Assigned task
Line by line, copy the data below exactly.

*** Opening Input data ***

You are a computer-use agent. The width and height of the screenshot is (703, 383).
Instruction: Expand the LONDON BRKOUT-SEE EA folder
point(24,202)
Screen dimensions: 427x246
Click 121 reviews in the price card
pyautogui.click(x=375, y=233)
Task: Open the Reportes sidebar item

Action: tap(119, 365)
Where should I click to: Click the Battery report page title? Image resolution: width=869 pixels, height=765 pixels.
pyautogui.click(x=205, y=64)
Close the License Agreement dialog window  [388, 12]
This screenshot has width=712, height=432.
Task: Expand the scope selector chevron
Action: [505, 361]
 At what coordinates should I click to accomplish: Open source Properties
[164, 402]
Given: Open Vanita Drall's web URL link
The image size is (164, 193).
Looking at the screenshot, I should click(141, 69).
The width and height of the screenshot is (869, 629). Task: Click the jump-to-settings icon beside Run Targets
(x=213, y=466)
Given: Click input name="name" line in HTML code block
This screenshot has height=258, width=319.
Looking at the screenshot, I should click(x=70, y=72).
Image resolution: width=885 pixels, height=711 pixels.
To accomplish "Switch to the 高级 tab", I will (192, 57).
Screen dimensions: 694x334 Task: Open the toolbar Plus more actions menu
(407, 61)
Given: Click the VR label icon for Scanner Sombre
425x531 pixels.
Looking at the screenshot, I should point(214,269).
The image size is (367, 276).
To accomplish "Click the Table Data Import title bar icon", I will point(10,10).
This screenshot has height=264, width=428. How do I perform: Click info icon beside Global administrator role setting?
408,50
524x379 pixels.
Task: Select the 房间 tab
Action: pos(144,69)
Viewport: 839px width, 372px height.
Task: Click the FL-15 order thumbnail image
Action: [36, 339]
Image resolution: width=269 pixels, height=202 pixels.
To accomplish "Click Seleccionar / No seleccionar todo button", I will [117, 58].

*** Closing Input data ***

Task response
You are a computer-use agent. The width and height of the screenshot is (703, 383).
Instruction: Expand the LONDON BRKOUT-SEE EA folder
point(24,202)
Screen dimensions: 427x246
Click 121 reviews in the price card
pyautogui.click(x=375, y=233)
Task: Open the Reportes sidebar item

Action: tap(119, 365)
Where should I click to: Click the Battery report page title? Image resolution: width=869 pixels, height=765 pixels.
pyautogui.click(x=205, y=64)
Close the License Agreement dialog window  [388, 12]
This screenshot has width=712, height=432.
Task: Expand the scope selector chevron
Action: [505, 361]
 At what coordinates should I click to accomplish: Open source Properties
[164, 402]
Given: Open Vanita Drall's web URL link
The image size is (164, 193).
Looking at the screenshot, I should click(141, 69).
The width and height of the screenshot is (869, 629). Task: Click the jump-to-settings icon beside Run Targets
(x=213, y=466)
Given: Click input name="name" line in HTML code block
This screenshot has height=258, width=319.
Looking at the screenshot, I should click(x=70, y=72).
Image resolution: width=885 pixels, height=711 pixels.
To accomplish "Switch to the 高级 tab", I will (192, 57).
Screen dimensions: 694x334 Task: Open the toolbar Plus more actions menu
(407, 61)
Given: Click the VR label icon for Scanner Sombre
425x531 pixels.
Looking at the screenshot, I should point(214,269).
The image size is (367, 276).
To accomplish "Click the Table Data Import title bar icon", I will point(10,10).
This screenshot has height=264, width=428. How do I perform: Click info icon beside Global administrator role setting?
408,50
524x379 pixels.
Task: Select the 房间 tab
Action: pos(144,69)
Viewport: 839px width, 372px height.
Task: Click the FL-15 order thumbnail image
Action: [36, 339]
Image resolution: width=269 pixels, height=202 pixels.
To accomplish "Click Seleccionar / No seleccionar todo button", I will [117, 58].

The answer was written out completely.